CNN and the Associated Press are reporting that teenager Pemba Tamang was pulled from the rubble today in the capital of Kathmandu by Nepalese rescuers, supported by an American disaster response team. “Krishna Devi Khadka, believed to be in her 20s, was rescued from another location,” CNN reported.

A couple of days ago the Associated Press ran a heart-in-your-throat story about the rescue of a four-month-old Sonit Awal.

I won’t spoil the joy of reading the story. Here are just a few of the remarkable events that transpired that led to the baby’s rescue.

Sonit’s nine-year-old sister was watching him when the earthquake struck Saturday. She escaped unhurt as buildings collapsed in Bhaktapur, which is just east of Nepal’s capital.

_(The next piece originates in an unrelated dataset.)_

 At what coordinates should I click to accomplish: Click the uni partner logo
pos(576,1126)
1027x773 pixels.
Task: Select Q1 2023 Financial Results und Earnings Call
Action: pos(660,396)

When Nepalese photojournalist Amul Thapa first heard the baby’s cries, Sonit was trapped under a wooden beam. According to the AP

That beam “was supporting everything,” the 26-year-old remembers. To move it would have meant to bring even more danger to the trapped child.

Thapa’s own family in his hometown of Bhaktapur had suffered and his home had been destroyed but Thapa said when he heard the baby cry all he could think was “Please God, help him.”

At 10:00 a, on Sunday, the day after the earthquake, Nepalese army soldiers pulled Sonit out from mountains of debris.

“Sonit Awal’s chubby cheeks were caked in chalky, concrete dust,” according to the AP story. “One tiny fist curled tightly shut, the other seemingly covering his face.”

“When I saw the baby alive all my sorrow went,” Thapa said. “Everyone was clapping. It gave me energy and made me smile in spite of lots of pain hidden inside me.”

Amazingly, Sonit appeared to have suffered only a small cut over his brow.

Andrew Olvera, who heads the team from the U.S. Agency for International Development, explained to AP why rescuers were doing what they did:

“The whole operation is dangerous. But it’s risk versus gain. To save a human life, we’ll risk almost anything.”